START Input data

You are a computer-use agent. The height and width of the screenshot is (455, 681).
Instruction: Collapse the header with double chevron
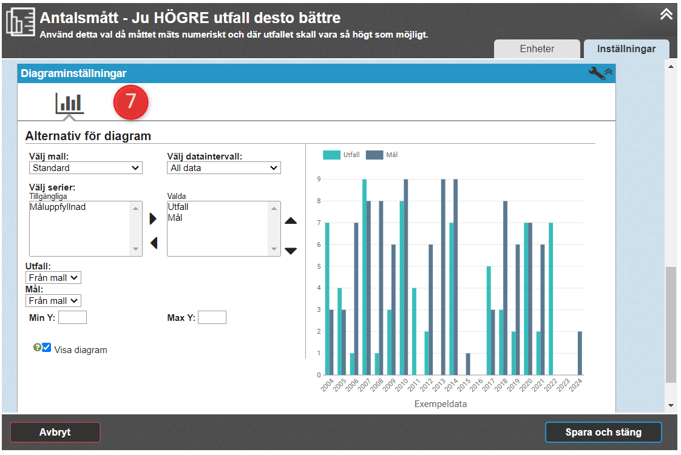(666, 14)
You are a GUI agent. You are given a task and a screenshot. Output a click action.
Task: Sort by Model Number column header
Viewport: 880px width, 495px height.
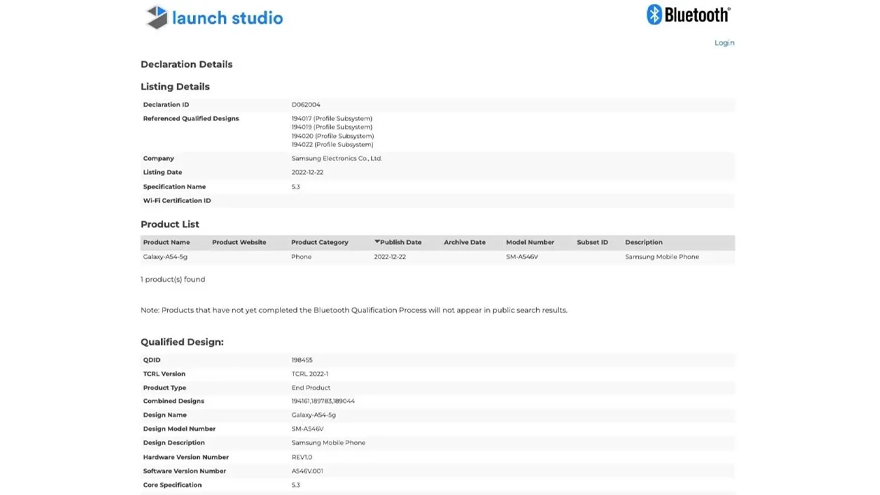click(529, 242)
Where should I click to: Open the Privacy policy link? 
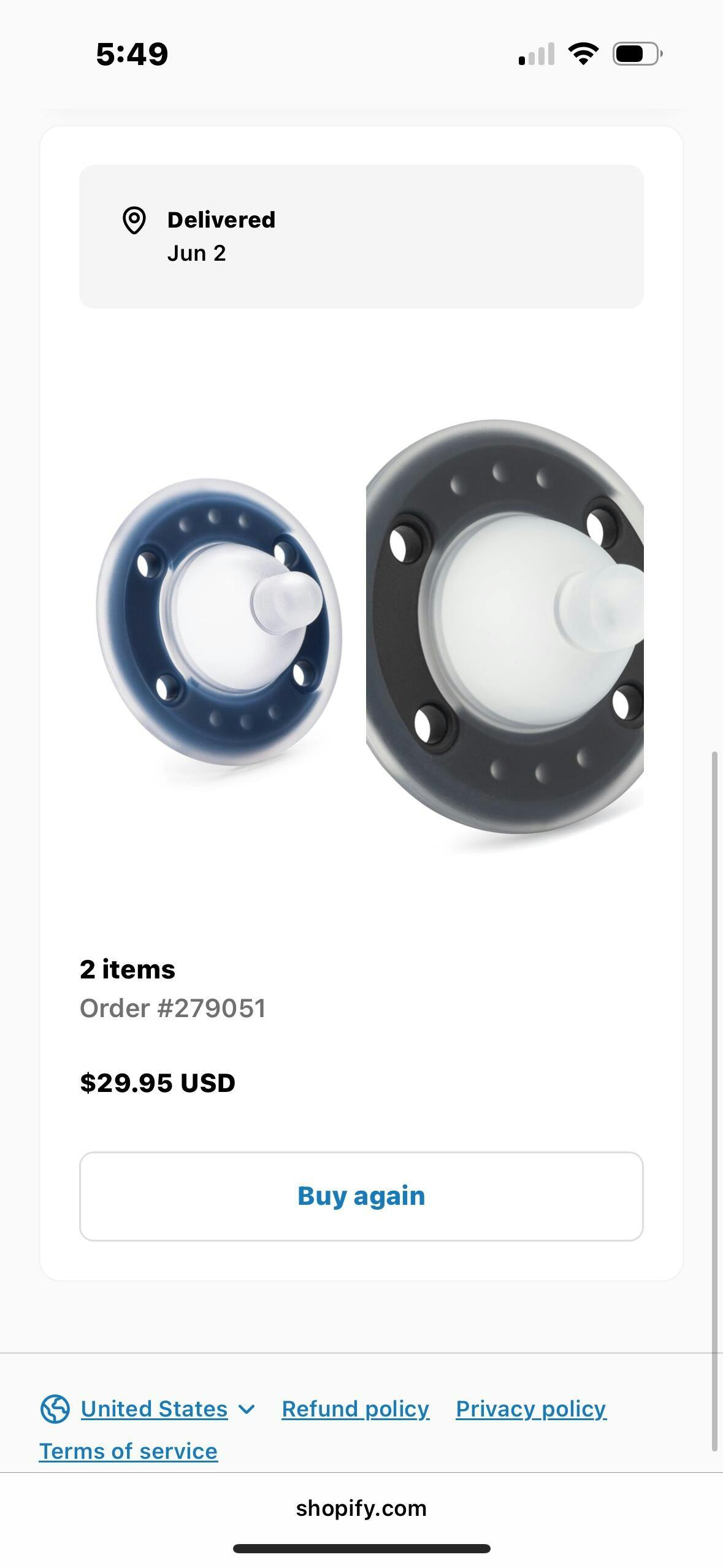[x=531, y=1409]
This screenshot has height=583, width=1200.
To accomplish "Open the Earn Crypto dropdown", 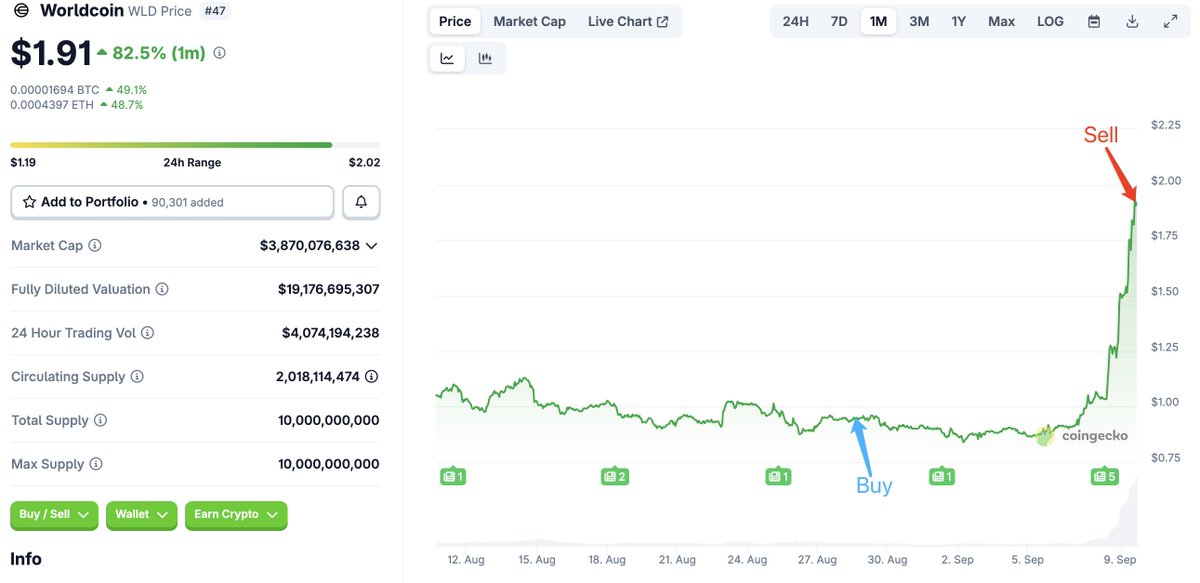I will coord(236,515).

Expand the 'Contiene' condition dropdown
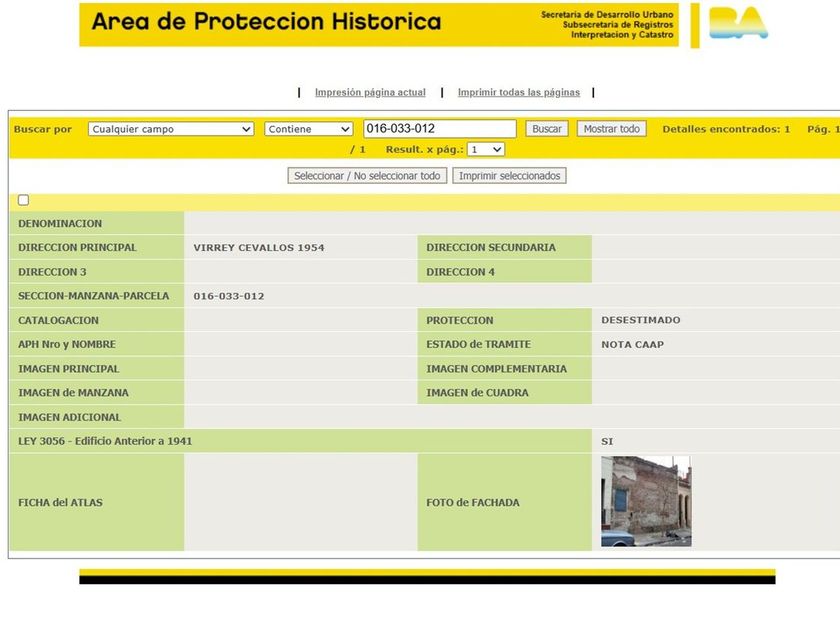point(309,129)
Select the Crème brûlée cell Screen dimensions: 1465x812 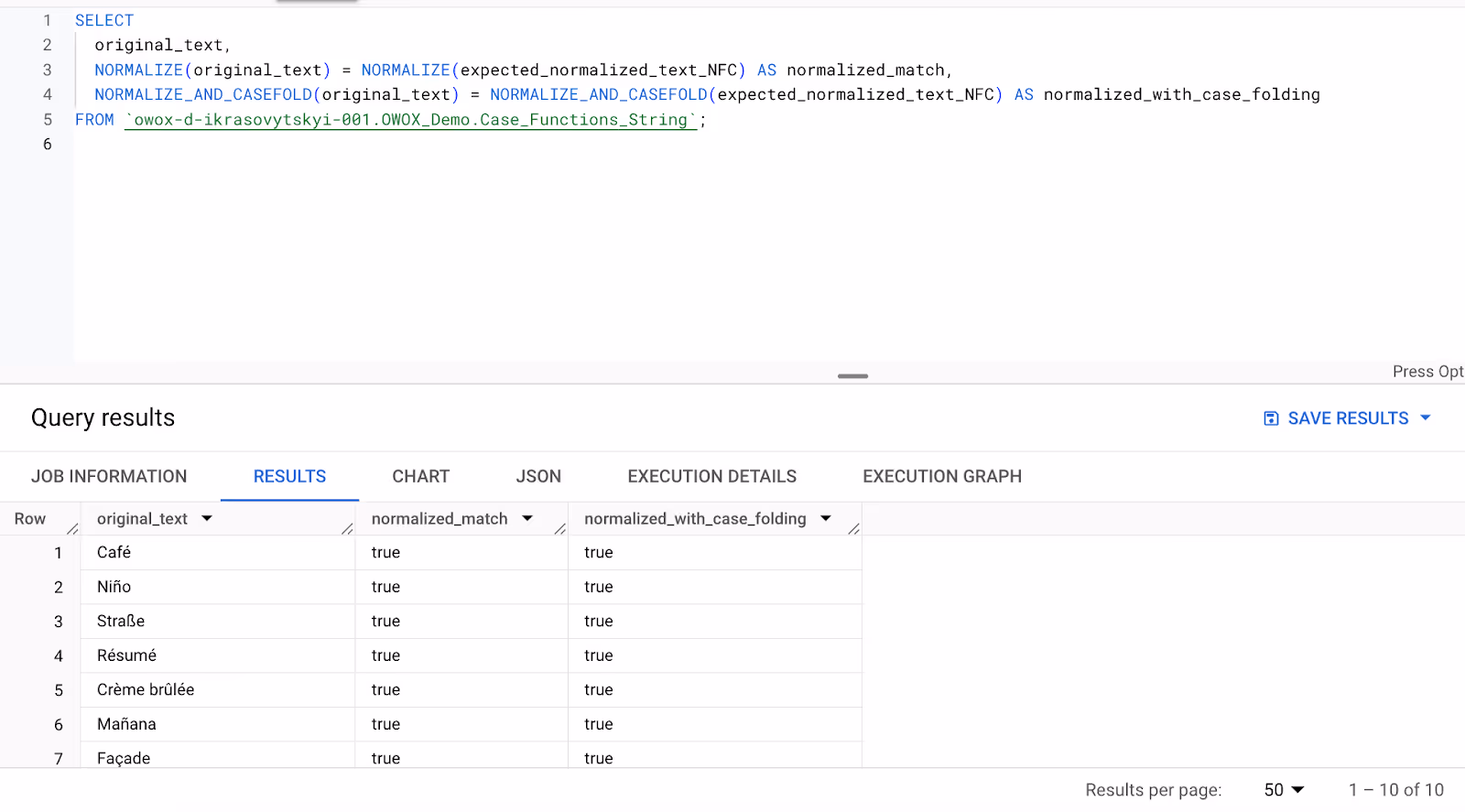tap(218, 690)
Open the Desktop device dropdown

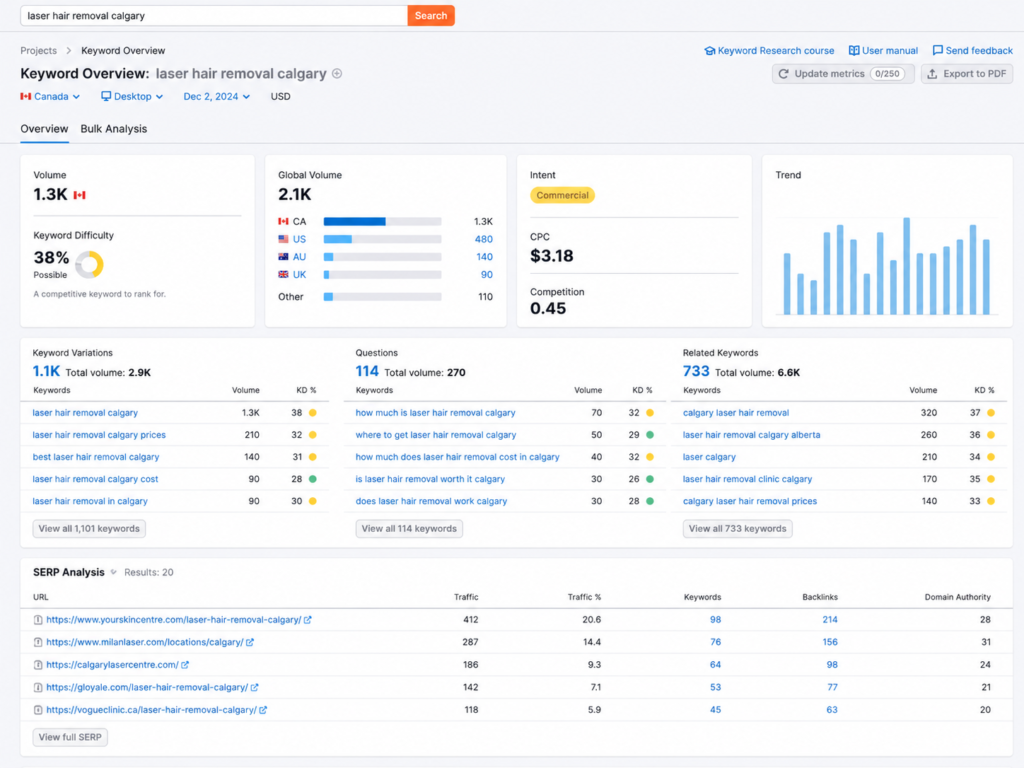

END Input data

● **What to do**: Find the word "agent" in the records, and report each line that has it.

● **Problem solution**:
You are a computer-use agent. The height and width of the screenshot is (455, 681).
You are a GUI agent. You are given a task and a screenshot. Output a click action.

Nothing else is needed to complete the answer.